See the fact file below for more information on the Jurassic Period, or you can download our 31-page Jurassic Period worksheet pack to utilize within the classroom or home environment.
Key Facts & Information
HISTORY AND ETYMOLOGY
- Following their near extinction at the end of the Triassic, ammonites, and dinosaurs made a significant return in the Jurassic. The appearance of teleost fish, oysters, crabs, and lobsters. Along with ichthyosaurs, sharks, bony fish, cephalopods, and many other marine predators, plesiosaurs and marine crocodiles first appeared.
- Gastropods and the smaller populations of the decreasing Paleozoic fauna, such as brachiopods and sea lilies, found homes in the thriving reef ecosystems formed on the coral and sponge backbones.

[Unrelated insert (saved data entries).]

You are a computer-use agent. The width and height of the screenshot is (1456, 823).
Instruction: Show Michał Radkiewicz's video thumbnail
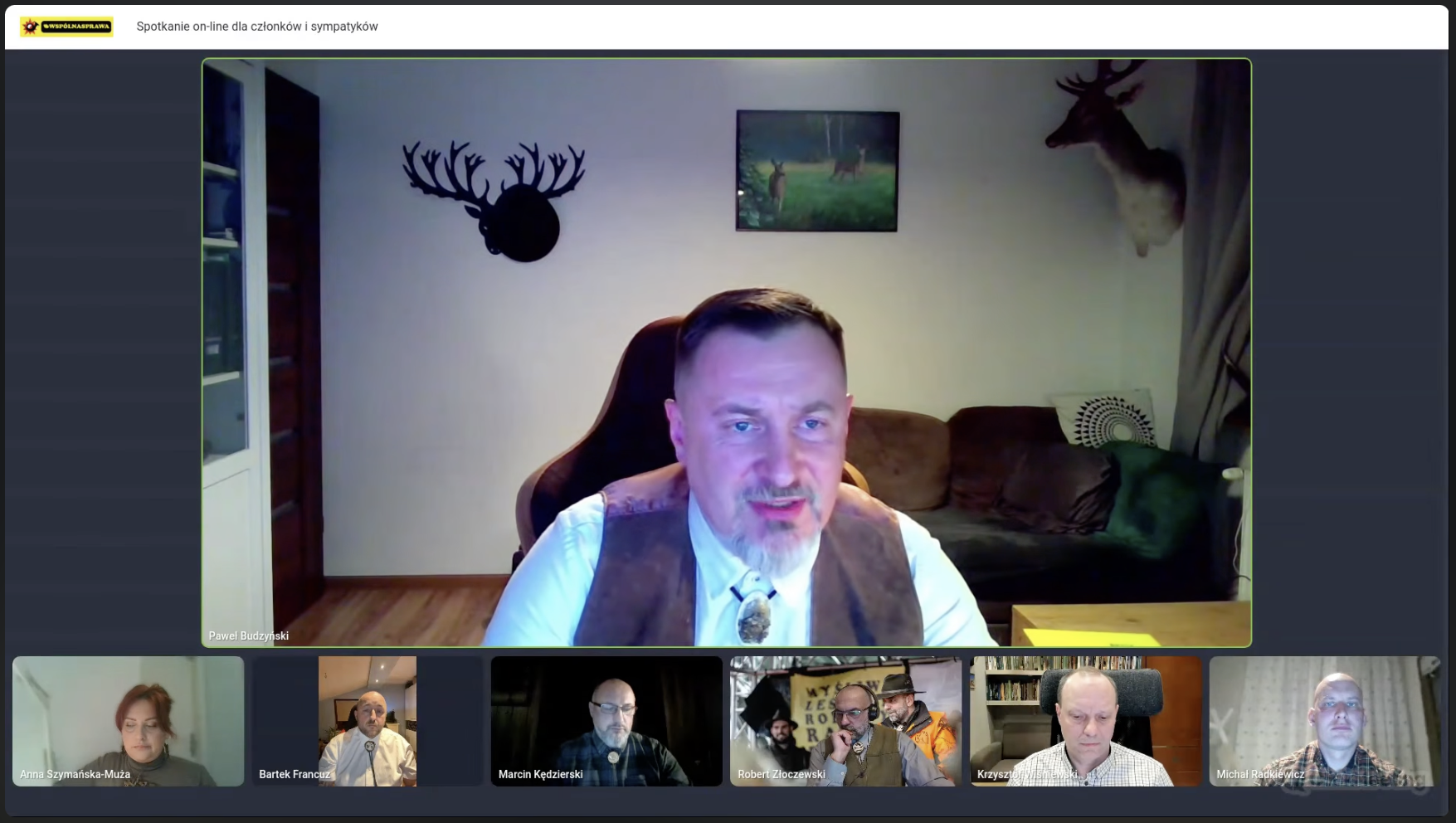(1324, 713)
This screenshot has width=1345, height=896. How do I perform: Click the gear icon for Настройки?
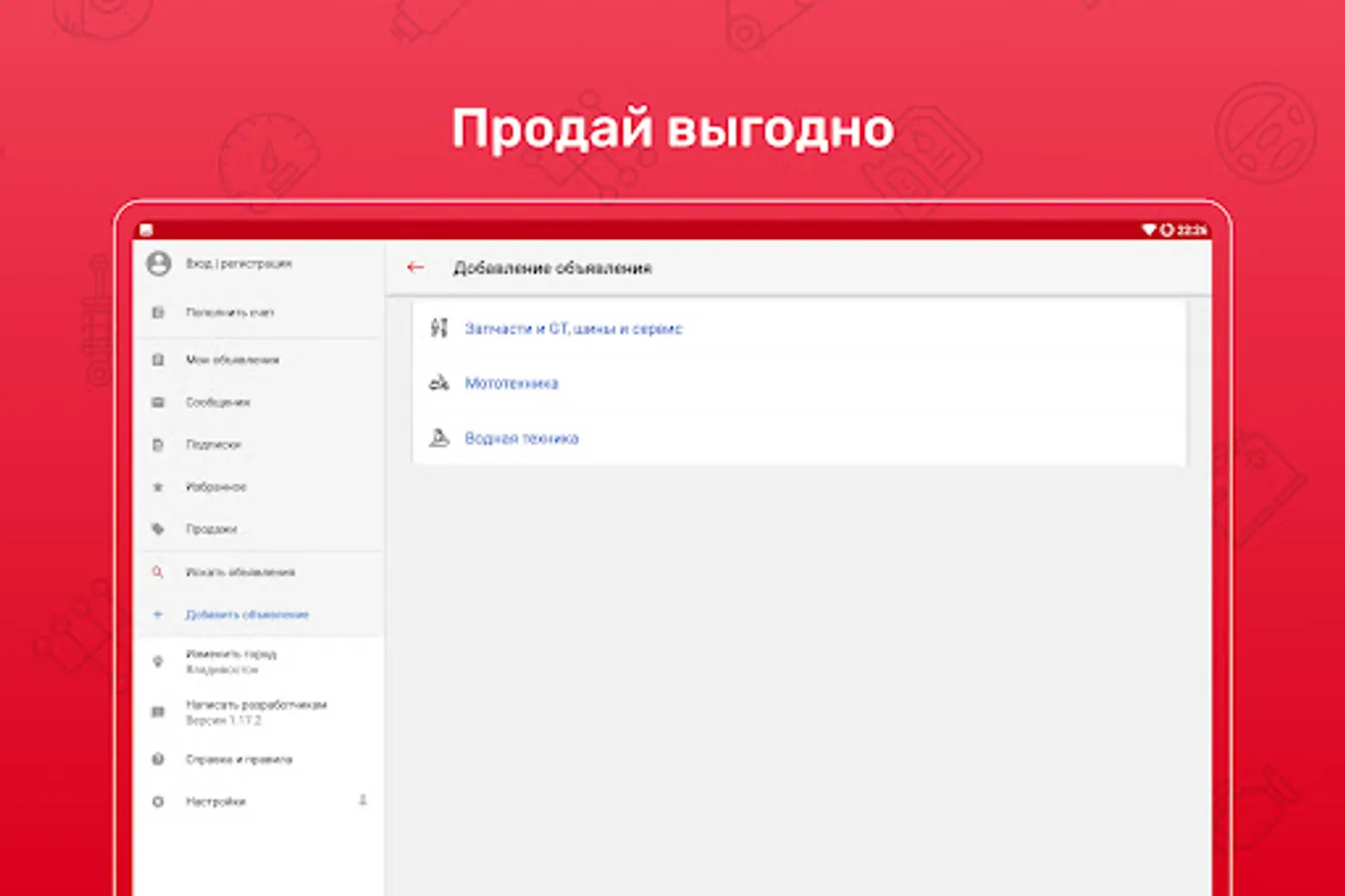157,801
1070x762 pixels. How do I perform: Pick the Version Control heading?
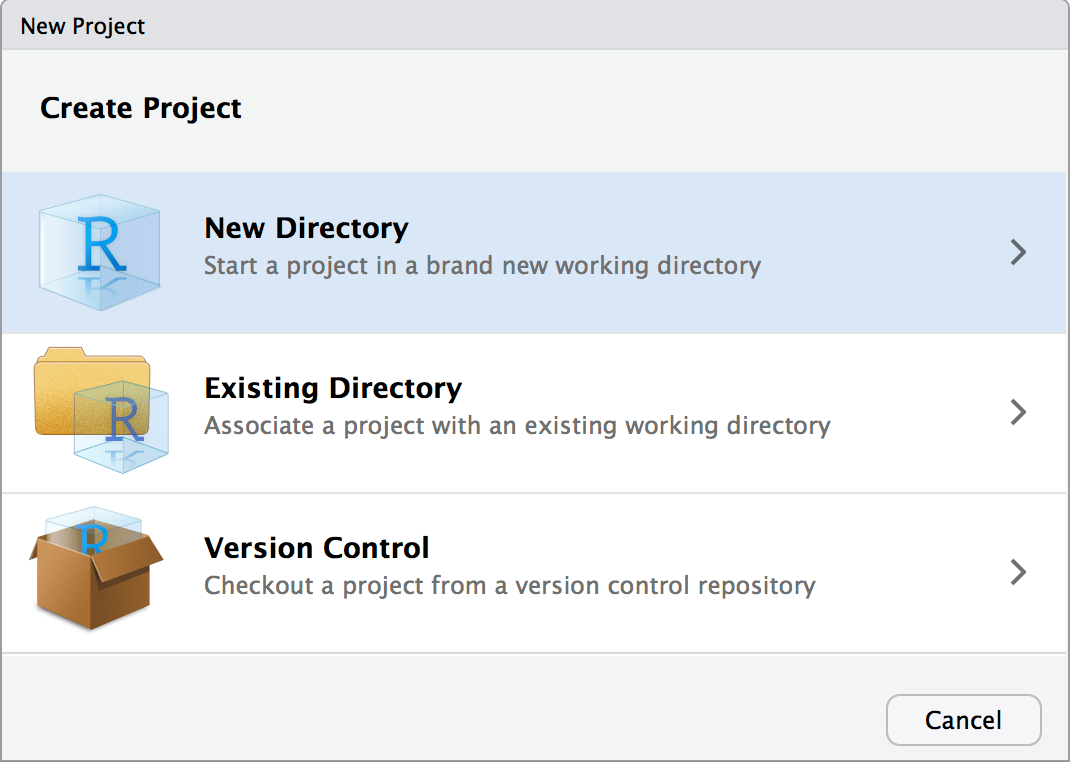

- Even after suffering catastrophic extinction losses at the end of the Triassic, reptiles continued to dominate the land. The largest saurischians started to appear in the Upper Jurassic as dinosaurs became bigger. The Jurassic marks the first appearance of the ornithischians, the other significant dinosaurs.
- The fossil record contains the first known birds, yet flying pterosaurs of all sizes still dominated the skies. Both groups of theropod dinosaurs, which gave origin to birds, were clothed in vibrant feathers, and both were still evolving. Insects evolved into a variety of contemporary forms, including wasps and beetles.
- The first lizards likely consumed the new variety of insects. Conifers mostly grow in forests that produce coal.
- With conifers, ginkgo, and an understory of ferns, cycads, and horsetail rushes, the landscape was primarily covered in forests.
- It was a different world from the one we live in today since flowering plants hadn’t yet evolved, and there were no grasses to create the vast plains of contemporary Earth.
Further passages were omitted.